Sunman is a town in Adams Township, Ripley County, in the U.S. state of Indiana. The population was 914 at the 2020 census.

==History==
A post office has been in operation at Sunman since 1833. John Sunman, an early postmaster, gave the place his name. Sunman began as a town in 1856 when the railroad was extended to that point.

==Geography==
According to the 2010 census, Sunman has a total area of 1.17 sqmi, all land.

===Climate===
The climate in this area is characterized by hot, humid summers and generally mild to cool winters. According to the Köppen Climate Classification system, Sunman has a humid subtropical climate, abbreviated "Cfa" on climate maps.

==Demographics==

Historical population
| Census | Pop. | Note | %± |
| 1900 | 370 |  | — |
| 1910 | 353 |  | −4.6% |
| 1920 | 372 |  | 5.4% |
| 1930 | 355 |  | −4.6% |
| 1940 | 352 |  | −0.8% |
| 1950 | 358 |  | 1.7% |
| 1960 | 446 |  | 24.6% |
| 1970 | 707 |  | 58.5% |
| 1980 | 924 |  | 30.7% |
| 1990 | 623 |  | −32.6% |
| 2000 | 805 |  | 29.2% |
| 2010 | 1,049 |  | 30.3% |
| 2020 | 914 |  | −12.9% |
U.S. Decennial Census

===2010 census===
At the 2010 census, there were 1,049 people, 371 households and 272 families living in the town. The population density was 896.6 /sqmi. There were 413 housing units at an average density of 353.0 /sqmi. The racial make-up of the town was 95.1% White, 0.6% African American, 0.2% Asian, 2.7% from other races and 1.4% from two or more races. Hispanic or Latino of any race were 7.9% of the population.

There were 371 households, of which 42.6% had children under the age of 18 living with them, 53.6% were married couples living together, 12.7% had a female householder with no husband present, 7.0% had a male householder with no wife present and 26.7% were non-families. 22.6% of all households were made up of individuals and 11.3% had someone living alone who was 65 years of age or older. The average household size was 2.83 and the average family size was 3.27.

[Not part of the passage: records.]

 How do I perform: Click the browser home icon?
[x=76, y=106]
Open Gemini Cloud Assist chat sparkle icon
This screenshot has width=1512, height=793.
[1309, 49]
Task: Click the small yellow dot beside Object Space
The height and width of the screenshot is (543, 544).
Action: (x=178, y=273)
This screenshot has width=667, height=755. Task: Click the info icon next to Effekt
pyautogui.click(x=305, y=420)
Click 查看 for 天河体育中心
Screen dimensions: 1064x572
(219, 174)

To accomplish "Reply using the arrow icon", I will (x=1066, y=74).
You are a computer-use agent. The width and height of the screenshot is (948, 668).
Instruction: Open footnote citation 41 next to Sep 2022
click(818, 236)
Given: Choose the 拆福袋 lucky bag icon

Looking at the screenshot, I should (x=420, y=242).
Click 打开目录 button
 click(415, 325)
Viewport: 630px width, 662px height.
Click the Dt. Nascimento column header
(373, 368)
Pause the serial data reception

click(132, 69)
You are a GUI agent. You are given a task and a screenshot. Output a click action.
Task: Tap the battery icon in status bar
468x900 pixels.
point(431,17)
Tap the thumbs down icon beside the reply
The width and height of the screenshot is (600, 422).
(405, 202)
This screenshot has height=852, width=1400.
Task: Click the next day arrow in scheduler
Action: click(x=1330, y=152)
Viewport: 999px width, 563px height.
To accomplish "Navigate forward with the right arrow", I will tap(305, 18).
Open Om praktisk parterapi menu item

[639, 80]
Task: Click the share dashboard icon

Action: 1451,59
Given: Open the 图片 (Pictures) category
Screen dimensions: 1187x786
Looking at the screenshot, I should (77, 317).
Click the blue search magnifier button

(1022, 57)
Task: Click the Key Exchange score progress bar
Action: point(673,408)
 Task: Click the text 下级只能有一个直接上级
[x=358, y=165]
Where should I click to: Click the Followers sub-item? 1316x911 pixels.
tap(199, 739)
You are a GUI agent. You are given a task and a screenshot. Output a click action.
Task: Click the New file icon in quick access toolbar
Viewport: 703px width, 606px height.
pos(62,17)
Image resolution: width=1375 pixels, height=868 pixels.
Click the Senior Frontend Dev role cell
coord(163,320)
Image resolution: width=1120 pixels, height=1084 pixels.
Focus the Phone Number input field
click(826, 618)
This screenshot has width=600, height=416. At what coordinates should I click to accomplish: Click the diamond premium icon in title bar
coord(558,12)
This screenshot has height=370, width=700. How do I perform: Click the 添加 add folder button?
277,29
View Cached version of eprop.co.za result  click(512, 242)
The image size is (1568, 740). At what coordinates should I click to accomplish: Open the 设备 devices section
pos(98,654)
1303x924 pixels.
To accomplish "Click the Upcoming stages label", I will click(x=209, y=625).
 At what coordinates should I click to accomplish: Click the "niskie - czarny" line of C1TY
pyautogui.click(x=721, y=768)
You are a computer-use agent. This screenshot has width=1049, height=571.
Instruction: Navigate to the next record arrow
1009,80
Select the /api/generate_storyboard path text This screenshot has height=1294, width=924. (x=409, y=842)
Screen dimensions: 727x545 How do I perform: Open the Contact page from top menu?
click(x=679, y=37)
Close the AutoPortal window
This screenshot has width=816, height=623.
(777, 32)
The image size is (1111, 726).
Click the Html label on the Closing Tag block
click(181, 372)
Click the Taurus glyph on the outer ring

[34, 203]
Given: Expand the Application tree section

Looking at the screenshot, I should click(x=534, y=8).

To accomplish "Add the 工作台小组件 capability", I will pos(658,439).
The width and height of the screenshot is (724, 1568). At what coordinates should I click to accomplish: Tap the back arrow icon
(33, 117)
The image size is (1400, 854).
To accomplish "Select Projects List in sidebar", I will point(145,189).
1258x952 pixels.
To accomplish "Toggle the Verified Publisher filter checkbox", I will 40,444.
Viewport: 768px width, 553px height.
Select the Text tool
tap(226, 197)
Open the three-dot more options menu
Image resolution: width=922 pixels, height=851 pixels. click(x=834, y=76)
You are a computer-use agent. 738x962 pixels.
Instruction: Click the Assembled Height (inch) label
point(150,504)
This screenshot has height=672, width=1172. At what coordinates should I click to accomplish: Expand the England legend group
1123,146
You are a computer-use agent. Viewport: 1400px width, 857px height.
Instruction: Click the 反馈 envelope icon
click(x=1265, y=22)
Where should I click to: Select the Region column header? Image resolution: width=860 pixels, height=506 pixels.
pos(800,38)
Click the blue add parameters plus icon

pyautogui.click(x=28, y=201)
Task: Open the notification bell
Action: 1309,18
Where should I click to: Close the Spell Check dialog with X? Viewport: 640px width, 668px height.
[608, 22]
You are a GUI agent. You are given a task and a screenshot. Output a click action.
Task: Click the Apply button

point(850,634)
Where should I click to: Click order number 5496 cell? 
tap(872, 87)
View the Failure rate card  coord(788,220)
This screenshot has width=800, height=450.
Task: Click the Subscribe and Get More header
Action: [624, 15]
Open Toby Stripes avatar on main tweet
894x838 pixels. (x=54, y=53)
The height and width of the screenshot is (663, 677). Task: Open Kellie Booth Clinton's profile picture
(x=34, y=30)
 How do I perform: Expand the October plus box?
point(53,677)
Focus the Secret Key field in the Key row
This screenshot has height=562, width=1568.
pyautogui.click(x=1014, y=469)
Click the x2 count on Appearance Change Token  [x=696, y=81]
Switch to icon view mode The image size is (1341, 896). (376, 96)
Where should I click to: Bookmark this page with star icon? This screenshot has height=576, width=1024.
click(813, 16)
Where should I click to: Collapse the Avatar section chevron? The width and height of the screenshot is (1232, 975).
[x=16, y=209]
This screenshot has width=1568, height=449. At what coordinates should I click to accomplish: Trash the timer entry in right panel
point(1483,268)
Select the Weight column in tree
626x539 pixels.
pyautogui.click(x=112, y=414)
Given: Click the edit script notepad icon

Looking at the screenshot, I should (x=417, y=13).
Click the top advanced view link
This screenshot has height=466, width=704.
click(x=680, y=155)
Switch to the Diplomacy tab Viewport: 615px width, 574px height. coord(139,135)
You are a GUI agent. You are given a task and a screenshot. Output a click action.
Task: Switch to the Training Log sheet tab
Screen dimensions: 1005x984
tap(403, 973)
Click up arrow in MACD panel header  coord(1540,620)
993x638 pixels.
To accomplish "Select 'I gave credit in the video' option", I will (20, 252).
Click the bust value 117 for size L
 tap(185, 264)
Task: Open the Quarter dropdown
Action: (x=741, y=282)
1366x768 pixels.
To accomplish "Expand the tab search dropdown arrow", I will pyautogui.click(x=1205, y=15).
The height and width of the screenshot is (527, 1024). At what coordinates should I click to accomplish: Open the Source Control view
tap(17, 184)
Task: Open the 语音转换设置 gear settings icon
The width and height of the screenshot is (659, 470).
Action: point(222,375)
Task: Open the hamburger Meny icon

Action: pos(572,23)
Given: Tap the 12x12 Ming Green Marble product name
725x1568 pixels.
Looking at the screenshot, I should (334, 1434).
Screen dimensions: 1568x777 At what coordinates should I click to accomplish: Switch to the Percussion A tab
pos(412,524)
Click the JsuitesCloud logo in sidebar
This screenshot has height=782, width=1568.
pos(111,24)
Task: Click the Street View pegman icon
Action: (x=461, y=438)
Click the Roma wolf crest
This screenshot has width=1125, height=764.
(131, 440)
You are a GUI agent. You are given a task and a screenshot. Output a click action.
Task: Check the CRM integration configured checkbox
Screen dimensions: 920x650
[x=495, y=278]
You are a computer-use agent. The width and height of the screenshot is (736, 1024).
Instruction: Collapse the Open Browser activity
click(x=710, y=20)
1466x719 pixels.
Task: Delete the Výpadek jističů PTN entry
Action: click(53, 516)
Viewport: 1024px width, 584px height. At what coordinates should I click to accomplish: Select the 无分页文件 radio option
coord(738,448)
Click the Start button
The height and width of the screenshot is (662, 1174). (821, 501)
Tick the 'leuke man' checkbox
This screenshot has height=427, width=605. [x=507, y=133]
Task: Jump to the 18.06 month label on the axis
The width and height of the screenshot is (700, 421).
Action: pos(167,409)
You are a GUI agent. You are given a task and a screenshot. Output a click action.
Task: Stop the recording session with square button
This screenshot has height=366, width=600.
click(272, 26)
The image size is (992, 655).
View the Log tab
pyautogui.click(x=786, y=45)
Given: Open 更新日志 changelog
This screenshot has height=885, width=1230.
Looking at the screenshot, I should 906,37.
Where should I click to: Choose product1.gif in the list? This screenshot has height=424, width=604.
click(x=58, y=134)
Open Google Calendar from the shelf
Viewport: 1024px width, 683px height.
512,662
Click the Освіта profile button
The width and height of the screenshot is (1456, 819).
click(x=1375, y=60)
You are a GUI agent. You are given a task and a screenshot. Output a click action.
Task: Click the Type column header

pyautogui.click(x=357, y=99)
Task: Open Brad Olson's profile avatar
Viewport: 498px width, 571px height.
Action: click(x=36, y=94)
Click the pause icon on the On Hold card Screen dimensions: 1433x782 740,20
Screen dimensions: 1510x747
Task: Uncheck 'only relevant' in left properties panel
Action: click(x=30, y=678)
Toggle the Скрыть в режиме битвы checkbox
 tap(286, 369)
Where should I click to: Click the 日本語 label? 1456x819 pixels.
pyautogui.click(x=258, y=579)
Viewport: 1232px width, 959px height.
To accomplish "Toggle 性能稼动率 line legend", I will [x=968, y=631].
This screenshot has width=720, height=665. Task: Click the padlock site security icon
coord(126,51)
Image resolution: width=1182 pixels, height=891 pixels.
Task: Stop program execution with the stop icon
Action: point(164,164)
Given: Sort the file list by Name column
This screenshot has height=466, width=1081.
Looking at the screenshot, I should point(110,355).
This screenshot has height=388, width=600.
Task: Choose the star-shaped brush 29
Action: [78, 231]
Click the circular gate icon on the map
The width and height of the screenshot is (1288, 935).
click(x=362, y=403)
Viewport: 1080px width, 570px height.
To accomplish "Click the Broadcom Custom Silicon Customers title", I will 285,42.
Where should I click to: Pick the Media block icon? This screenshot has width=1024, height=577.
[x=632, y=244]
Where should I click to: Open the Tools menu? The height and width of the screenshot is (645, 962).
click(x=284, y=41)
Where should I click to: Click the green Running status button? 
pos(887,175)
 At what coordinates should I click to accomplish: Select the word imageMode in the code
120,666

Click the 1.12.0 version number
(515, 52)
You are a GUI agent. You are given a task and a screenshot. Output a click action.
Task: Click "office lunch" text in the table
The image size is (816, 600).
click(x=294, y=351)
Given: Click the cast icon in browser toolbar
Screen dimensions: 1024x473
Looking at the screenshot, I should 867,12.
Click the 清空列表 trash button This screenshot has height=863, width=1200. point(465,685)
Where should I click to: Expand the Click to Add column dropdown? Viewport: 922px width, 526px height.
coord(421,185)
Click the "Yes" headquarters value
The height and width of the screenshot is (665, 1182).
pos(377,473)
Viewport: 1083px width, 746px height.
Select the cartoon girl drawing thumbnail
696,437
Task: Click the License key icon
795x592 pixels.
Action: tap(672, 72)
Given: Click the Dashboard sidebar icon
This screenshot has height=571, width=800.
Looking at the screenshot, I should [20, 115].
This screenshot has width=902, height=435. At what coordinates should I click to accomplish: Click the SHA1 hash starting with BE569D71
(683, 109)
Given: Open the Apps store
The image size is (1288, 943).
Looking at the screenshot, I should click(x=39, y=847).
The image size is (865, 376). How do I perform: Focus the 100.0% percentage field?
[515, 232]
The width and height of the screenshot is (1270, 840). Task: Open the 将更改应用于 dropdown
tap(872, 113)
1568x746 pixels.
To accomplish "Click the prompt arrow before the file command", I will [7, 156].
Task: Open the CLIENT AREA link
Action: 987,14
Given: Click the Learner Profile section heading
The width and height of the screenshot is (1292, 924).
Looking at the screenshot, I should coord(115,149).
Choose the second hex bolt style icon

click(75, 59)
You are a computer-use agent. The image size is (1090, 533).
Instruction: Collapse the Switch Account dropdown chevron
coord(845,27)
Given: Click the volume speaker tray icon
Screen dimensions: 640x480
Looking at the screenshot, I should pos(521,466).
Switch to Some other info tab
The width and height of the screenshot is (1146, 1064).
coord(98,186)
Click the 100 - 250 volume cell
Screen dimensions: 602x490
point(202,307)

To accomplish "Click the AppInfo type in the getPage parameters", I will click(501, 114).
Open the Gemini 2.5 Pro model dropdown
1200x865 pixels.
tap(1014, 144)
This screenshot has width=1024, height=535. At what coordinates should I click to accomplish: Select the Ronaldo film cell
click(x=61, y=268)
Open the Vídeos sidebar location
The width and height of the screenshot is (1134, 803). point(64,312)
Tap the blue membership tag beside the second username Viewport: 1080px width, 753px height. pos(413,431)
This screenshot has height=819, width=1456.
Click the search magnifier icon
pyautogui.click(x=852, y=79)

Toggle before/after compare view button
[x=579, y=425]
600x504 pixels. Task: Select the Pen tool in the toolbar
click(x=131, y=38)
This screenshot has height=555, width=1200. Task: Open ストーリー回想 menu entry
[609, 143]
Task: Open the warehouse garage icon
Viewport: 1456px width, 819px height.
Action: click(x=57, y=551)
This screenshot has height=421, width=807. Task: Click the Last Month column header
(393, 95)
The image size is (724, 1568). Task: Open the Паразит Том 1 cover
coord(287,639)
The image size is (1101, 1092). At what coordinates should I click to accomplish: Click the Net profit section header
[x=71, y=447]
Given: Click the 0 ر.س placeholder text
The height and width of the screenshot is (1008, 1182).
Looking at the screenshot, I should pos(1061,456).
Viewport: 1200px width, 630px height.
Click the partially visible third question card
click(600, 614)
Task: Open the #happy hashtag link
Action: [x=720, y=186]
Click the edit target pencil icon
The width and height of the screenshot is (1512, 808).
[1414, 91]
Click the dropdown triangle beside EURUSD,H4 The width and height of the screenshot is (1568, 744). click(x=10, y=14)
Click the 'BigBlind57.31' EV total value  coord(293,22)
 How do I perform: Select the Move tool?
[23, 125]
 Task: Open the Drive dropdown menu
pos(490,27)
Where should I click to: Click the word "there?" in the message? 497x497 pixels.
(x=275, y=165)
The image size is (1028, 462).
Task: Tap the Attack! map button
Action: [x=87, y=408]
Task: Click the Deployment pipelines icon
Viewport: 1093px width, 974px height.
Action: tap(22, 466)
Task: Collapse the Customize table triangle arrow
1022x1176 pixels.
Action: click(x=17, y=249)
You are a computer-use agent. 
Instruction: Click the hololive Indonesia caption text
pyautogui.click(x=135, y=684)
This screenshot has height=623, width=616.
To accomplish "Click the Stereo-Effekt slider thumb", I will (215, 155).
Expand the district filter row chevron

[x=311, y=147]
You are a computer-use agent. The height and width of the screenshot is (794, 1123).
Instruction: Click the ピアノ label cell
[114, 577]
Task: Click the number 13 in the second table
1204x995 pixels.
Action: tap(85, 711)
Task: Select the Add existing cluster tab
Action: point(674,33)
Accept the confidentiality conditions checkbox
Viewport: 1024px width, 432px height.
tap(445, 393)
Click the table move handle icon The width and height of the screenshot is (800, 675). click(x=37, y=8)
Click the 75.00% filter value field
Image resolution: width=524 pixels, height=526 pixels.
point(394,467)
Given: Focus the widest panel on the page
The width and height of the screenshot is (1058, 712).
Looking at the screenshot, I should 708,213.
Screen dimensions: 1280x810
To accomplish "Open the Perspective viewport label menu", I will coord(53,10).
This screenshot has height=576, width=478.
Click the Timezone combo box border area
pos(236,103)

The median age was 32 years. 30% of residents were under the age of 18, 10.8% were between the ages of 18 and 24, 26.7% were from 25 to 44, 20.5% were from 45 to 64 and 11.9% were 65 years of age or older. The sex make-up of the town was 51.2% male and 48.8% female.

===2000 census===
At the 2000 census, there were 805 people, 319 households and 210 families living in the town. The population density was 793.8 /sqmi. There were 345 housing units at an average density of 340.2 /sqmi. The racial make-up of the town was 93.79% White, 0.37% Native American, 5.59% from other races and 0.25% from two or more races. Hispanic or Latino of any race were 5.96% of the population.

There were 319 households, of which 35.4% had children under the age of 18 living with them, 47.3% were married couples living together, 11.9% had a female householder with no husband present and 33.9% were non-families. 28.5% of all households were made up of individuals and 15.0% had someone living alone who was 65 years of age or older. The average household size was 2.52 and the average family size was 3.05.

29.1% of the population were under the age of 18, 10.6% from 18 to 24, 30.8% from 25 to 44, 15.5% from 45 to 64 and 14.0% were 65 years of age or older. The median age was 31 years. For every 100 females, there were 93.5 males. For every 100 females age 18 and over, there were 94.2 males.

The median household income was $33,819 and the median family income was $44,167. Males had a median income of $30,179 and females $24,107. The per capita income was $14,828. About 6.6% of families and 9.6% of the population were below the poverty line, including 9.3% of those under age 18 and 16.7% of those age 65 or over.

==Education==
It is in the Sunman-Dearborn Community School Corporation.